GIVEN DATA
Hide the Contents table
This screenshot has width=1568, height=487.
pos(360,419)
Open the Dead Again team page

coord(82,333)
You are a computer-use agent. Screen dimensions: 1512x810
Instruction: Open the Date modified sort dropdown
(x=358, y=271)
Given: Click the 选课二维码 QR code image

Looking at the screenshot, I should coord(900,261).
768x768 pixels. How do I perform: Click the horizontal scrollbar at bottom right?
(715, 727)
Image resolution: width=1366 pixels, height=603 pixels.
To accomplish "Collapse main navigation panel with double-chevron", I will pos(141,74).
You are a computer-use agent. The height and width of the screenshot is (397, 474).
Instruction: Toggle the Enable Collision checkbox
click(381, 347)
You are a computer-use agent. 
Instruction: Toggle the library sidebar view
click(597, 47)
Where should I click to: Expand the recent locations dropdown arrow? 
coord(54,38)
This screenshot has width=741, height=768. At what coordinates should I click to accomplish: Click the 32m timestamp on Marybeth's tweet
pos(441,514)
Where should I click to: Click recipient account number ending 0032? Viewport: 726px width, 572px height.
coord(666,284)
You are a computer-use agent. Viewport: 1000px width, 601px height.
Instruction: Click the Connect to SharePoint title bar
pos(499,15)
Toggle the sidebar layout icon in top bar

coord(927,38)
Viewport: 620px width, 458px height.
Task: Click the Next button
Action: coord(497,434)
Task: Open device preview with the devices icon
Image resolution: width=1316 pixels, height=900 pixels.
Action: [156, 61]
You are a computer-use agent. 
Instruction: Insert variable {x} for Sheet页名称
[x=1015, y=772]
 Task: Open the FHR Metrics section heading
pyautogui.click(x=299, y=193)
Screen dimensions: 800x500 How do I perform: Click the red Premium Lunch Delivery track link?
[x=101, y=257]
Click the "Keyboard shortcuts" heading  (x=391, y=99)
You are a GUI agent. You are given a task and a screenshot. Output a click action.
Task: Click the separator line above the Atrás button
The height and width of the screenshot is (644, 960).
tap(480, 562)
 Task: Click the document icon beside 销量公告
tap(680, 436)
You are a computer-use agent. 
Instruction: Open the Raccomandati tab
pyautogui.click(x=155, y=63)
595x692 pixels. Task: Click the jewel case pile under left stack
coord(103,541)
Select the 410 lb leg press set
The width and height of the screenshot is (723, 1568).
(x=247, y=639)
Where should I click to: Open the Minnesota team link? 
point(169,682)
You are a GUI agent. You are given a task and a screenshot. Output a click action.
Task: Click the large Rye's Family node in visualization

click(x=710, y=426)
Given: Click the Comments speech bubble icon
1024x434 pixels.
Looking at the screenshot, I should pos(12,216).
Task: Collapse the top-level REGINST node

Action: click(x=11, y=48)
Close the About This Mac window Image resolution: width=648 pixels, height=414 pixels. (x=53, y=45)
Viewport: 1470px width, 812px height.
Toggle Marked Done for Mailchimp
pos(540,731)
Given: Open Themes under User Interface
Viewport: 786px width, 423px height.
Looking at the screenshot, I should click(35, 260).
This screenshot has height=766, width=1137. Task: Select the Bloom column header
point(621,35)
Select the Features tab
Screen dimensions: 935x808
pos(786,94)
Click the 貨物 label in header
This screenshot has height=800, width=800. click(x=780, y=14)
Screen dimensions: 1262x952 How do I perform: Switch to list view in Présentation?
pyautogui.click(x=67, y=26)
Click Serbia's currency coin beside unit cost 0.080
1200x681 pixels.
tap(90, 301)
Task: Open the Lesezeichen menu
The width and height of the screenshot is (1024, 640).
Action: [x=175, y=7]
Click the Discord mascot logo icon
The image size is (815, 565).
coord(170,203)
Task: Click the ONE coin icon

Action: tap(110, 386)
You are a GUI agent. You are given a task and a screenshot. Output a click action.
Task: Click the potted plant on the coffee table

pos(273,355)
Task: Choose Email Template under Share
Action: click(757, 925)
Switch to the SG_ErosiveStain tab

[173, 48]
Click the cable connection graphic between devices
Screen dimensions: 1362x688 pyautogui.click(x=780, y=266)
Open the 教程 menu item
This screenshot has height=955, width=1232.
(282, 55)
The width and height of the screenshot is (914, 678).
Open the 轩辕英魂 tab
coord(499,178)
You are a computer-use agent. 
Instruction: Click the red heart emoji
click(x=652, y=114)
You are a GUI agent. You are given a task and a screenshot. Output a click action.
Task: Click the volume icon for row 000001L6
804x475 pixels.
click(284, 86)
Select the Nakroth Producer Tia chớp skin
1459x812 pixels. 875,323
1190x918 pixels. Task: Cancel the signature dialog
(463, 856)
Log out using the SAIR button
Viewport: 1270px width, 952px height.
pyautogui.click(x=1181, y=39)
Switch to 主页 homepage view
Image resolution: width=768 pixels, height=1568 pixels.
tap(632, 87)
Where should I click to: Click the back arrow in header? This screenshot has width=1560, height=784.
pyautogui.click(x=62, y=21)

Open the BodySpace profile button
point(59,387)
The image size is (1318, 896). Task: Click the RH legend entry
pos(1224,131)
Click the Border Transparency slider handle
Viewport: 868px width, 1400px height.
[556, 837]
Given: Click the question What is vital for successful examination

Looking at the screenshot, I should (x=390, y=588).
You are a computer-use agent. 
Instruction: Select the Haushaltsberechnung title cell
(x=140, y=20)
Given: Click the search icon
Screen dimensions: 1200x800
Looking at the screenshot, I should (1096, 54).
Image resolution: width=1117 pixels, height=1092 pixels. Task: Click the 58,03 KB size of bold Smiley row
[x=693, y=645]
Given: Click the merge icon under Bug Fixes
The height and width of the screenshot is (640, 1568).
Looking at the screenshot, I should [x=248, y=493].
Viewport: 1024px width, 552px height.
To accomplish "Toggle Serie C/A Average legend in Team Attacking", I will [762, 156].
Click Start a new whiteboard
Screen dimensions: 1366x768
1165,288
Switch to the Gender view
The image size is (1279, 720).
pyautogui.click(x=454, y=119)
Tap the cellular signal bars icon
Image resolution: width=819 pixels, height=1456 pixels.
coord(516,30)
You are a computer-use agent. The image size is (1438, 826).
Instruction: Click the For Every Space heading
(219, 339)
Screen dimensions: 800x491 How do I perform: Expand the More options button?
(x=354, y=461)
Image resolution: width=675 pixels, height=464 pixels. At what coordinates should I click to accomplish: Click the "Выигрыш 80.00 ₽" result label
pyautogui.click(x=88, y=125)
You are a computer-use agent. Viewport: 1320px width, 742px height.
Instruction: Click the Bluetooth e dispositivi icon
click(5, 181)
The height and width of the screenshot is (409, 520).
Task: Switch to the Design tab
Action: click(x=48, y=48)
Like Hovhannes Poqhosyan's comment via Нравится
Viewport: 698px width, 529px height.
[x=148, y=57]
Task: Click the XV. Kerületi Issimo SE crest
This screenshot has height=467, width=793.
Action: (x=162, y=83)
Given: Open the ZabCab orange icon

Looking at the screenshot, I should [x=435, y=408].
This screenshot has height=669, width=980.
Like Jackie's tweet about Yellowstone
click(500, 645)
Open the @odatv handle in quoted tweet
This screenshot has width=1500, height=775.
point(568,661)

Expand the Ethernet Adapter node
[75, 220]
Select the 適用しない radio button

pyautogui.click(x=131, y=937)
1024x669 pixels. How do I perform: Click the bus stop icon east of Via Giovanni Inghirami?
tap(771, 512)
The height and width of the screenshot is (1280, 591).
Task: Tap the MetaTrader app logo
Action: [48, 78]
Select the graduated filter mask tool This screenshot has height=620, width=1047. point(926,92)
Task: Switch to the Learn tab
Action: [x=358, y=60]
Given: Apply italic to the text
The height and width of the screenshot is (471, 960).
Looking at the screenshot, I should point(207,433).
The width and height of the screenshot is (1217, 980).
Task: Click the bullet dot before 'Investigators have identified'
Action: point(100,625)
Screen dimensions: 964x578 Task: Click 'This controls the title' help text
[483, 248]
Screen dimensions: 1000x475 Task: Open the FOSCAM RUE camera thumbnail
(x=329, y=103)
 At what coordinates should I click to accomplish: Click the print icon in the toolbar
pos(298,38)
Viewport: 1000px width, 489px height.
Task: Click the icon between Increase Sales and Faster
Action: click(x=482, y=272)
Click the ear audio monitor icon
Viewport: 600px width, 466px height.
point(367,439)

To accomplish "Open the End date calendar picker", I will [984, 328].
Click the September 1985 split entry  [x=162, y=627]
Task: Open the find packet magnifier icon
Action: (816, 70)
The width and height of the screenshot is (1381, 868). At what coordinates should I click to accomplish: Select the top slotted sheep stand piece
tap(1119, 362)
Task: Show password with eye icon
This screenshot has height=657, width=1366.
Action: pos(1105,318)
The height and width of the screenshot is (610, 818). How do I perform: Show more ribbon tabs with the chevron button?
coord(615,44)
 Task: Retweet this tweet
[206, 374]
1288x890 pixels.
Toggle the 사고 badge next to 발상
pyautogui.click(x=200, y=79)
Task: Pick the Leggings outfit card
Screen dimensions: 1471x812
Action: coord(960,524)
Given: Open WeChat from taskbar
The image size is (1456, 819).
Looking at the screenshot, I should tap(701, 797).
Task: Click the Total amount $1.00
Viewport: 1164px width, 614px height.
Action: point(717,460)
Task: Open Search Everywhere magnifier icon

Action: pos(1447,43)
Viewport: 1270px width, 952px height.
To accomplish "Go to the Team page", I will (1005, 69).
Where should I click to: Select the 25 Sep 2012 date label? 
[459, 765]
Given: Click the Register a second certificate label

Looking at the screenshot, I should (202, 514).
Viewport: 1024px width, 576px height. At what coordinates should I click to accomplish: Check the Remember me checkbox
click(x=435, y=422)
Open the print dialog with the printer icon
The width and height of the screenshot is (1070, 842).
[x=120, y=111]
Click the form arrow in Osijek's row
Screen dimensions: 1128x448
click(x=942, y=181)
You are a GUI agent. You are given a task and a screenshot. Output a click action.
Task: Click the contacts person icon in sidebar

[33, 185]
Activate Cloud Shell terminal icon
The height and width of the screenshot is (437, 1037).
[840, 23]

TASK BRIEF
Return only the lines between the one holding "1024x669 pixels. How" and the one holding "Given: Open WeChat from taskbar", inclusive, exactly as they appear above.

OUTPUT OF THE EXERCISE
1024x669 pixels. How do I perform: Click the bus stop icon east of Via Giovanni Inghirami?
tap(771, 512)
The height and width of the screenshot is (1280, 591).
Task: Tap the MetaTrader app logo
Action: [48, 78]
Select the graduated filter mask tool This screenshot has height=620, width=1047. point(926,92)
Task: Switch to the Learn tab
Action: [x=358, y=60]
Given: Apply italic to the text
The height and width of the screenshot is (471, 960).
Looking at the screenshot, I should point(207,433).
The width and height of the screenshot is (1217, 980).
Task: Click the bullet dot before 'Investigators have identified'
Action: point(100,625)
Screen dimensions: 964x578 Task: Click 'This controls the title' help text
[483, 248]
Screen dimensions: 1000x475 Task: Open the FOSCAM RUE camera thumbnail
(x=329, y=103)
 At what coordinates should I click to accomplish: Click the print icon in the toolbar
pos(298,38)
Viewport: 1000px width, 489px height.
Task: Click the icon between Increase Sales and Faster
Action: click(x=482, y=272)
Click the ear audio monitor icon
Viewport: 600px width, 466px height.
point(367,439)

To accomplish "Open the End date calendar picker", I will [984, 328].
Click the September 1985 split entry  [x=162, y=627]
Task: Open the find packet magnifier icon
Action: (816, 70)
The width and height of the screenshot is (1381, 868). At what coordinates should I click to accomplish: Select the top slotted sheep stand piece
tap(1119, 362)
Task: Show password with eye icon
This screenshot has height=657, width=1366.
Action: pos(1105,318)
The height and width of the screenshot is (610, 818). How do I perform: Show more ribbon tabs with the chevron button?
coord(615,44)
 Task: Retweet this tweet
[206, 374]
1288x890 pixels.
Toggle the 사고 badge next to 발상
pyautogui.click(x=200, y=79)
Task: Pick the Leggings outfit card
Screen dimensions: 1471x812
Action: coord(960,524)
Given: Open WeChat from taskbar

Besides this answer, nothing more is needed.